Dirt and waste haunted Victorian imagination and life. The rising rates of urbanisation and industrialisation led Victorian cities to struggle with the grim sanitary consequences of overpopulation and outdated infrastructure; population pressures, too, threatened Britain’s ability to fulfil its citizens’ needs. The answer to these problems was increasingly found in waste management: dealing productively with refuse would, it was imagined, prevent the danger of food scarcity, combat disease, improve morality and reform the poor. These ideas, combining social and techno-scientific concerns about the negative influences of waste – and its potential – constituted a network of discourses by and for middle-class men.

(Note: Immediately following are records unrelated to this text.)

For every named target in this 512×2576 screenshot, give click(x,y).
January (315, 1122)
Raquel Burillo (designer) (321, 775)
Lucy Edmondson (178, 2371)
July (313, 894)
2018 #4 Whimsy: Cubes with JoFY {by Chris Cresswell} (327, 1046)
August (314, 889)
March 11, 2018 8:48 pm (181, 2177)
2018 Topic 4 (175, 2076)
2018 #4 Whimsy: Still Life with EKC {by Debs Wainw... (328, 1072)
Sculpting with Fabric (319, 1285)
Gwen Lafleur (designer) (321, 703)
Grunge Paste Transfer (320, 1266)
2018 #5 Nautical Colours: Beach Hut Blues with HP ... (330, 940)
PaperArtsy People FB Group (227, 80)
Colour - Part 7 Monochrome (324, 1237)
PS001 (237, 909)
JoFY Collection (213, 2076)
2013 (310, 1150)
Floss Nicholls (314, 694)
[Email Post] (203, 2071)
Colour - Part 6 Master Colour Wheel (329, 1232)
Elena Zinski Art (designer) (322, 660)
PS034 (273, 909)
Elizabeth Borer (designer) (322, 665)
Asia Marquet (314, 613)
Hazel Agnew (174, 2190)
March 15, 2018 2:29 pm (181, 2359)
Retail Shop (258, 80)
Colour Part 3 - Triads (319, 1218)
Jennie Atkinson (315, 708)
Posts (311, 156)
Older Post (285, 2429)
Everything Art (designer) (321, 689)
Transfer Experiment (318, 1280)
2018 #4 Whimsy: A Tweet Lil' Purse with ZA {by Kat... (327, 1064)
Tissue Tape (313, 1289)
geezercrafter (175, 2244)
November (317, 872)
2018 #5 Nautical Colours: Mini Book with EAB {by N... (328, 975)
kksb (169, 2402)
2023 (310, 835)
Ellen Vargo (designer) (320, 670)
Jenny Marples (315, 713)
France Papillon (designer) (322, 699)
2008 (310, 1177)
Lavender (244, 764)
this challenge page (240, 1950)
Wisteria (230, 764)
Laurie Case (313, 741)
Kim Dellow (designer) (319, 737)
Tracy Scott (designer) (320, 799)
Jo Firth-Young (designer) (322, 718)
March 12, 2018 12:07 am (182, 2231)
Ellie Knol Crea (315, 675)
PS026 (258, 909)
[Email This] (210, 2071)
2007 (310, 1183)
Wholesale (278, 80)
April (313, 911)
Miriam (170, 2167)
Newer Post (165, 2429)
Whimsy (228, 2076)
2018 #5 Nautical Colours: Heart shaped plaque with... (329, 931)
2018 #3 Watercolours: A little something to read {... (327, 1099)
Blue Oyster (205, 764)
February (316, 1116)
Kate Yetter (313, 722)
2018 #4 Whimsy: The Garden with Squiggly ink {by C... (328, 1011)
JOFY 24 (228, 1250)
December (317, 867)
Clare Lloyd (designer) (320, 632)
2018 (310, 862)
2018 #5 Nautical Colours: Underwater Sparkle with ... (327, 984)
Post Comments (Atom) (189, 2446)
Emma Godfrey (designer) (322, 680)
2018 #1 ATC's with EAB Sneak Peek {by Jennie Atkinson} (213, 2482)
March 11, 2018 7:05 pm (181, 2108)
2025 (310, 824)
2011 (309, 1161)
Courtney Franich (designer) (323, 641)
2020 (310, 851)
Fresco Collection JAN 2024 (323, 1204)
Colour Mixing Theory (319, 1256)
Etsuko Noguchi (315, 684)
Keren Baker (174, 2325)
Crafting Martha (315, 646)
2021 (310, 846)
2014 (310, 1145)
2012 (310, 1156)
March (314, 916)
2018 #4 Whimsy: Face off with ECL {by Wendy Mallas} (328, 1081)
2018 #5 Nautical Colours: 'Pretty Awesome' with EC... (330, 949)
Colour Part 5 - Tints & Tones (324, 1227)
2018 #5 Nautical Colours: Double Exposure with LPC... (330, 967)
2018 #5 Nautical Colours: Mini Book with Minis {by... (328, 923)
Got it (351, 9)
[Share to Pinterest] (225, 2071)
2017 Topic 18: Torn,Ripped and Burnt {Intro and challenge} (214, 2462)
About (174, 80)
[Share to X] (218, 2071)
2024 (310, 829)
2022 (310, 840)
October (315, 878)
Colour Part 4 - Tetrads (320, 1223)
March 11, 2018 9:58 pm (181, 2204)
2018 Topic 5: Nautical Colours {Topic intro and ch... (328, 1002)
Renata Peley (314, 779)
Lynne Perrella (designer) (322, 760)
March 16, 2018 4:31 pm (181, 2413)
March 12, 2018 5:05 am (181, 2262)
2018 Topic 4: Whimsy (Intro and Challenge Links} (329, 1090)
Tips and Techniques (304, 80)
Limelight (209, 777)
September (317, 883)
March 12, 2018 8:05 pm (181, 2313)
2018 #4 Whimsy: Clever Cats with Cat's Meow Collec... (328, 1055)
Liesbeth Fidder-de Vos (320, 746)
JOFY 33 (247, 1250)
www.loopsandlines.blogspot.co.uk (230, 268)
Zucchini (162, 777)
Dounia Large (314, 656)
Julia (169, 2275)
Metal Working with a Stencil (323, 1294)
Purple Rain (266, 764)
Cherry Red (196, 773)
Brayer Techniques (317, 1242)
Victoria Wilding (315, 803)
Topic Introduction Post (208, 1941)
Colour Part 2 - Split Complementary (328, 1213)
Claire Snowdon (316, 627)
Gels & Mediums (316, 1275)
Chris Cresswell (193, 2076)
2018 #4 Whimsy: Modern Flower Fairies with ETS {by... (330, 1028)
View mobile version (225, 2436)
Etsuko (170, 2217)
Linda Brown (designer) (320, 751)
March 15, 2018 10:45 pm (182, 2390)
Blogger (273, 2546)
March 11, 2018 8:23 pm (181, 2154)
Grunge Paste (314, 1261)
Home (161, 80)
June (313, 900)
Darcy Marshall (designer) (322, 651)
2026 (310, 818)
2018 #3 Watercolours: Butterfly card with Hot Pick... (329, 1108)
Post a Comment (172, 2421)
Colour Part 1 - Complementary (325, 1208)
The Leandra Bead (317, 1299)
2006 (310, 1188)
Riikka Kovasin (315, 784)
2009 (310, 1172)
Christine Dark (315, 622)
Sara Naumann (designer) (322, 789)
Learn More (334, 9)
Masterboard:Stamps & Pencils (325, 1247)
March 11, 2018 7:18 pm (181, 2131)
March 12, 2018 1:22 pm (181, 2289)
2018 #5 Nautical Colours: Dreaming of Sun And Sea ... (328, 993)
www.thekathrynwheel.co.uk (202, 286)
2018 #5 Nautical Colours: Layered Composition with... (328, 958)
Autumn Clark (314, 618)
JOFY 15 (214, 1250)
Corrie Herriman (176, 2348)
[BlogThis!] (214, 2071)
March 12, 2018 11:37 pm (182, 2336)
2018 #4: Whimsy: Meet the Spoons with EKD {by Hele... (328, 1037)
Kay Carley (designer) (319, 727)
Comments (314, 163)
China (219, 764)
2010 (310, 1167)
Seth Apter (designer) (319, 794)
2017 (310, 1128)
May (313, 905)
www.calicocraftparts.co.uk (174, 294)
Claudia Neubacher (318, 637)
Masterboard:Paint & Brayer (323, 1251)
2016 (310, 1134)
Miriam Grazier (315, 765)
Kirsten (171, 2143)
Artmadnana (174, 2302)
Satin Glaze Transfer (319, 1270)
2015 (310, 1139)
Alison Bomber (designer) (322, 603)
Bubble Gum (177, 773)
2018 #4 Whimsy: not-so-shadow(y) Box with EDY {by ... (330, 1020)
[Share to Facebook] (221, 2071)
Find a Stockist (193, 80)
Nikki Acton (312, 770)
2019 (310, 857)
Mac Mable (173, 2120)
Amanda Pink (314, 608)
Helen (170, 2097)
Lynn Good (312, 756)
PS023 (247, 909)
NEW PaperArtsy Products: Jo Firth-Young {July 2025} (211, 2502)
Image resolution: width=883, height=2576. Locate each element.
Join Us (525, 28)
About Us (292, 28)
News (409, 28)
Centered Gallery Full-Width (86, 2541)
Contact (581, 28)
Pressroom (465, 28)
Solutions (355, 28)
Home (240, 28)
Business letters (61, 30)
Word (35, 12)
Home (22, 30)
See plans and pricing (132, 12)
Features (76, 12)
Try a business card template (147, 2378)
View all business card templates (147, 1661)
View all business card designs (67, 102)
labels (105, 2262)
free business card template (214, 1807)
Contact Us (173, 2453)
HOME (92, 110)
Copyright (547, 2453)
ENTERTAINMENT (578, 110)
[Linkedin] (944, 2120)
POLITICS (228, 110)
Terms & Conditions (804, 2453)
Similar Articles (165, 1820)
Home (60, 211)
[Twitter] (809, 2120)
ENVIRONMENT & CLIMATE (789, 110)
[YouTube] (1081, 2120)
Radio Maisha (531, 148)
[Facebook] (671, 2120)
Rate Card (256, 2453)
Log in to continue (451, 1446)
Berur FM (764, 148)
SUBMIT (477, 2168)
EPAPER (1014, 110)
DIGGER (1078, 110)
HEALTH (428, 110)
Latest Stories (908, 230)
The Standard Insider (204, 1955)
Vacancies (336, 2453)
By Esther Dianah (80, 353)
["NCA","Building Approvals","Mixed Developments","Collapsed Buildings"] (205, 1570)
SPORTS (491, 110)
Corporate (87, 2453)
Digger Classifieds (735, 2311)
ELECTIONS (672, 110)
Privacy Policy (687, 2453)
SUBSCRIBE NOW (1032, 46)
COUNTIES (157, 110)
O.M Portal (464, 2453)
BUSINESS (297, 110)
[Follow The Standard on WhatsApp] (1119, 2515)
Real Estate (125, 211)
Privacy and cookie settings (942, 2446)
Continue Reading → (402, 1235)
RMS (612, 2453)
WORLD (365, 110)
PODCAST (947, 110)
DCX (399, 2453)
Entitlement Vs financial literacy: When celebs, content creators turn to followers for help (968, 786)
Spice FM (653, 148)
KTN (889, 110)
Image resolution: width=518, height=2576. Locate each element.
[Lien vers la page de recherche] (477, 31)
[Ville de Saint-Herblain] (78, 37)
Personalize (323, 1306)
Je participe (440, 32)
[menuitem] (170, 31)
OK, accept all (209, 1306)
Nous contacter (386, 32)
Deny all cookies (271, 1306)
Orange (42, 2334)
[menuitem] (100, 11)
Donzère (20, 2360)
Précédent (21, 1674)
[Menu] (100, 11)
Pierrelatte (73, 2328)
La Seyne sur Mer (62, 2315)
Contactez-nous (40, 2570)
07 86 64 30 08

This project shifts the focus away from the public domain that concerned sanitary reformers and industrialists and towards the middle-class home as a domain conceptualised as a comfortable, safe and clean retreat from a hostile world. But what did it take to maintain the home’s status as a space free from the threatening waste cluttering urban streets and polluting rivers? This project aims to understand how the technical and scientific discourses of sanitarians, chemists, physicians and political economists seeped into household management guides, cookbooks and other instructional material centred around domestic tasks, thereby informing gendered household practices of waste management.
The project’s central aim is to position the middle-class home as another front along which the Victorian war against waste and dirt was waged. Identifying the private household as a key site of waste management – not just practically, but conceptually – will improve our understanding of the history of waste and contribute to the field of environmental history.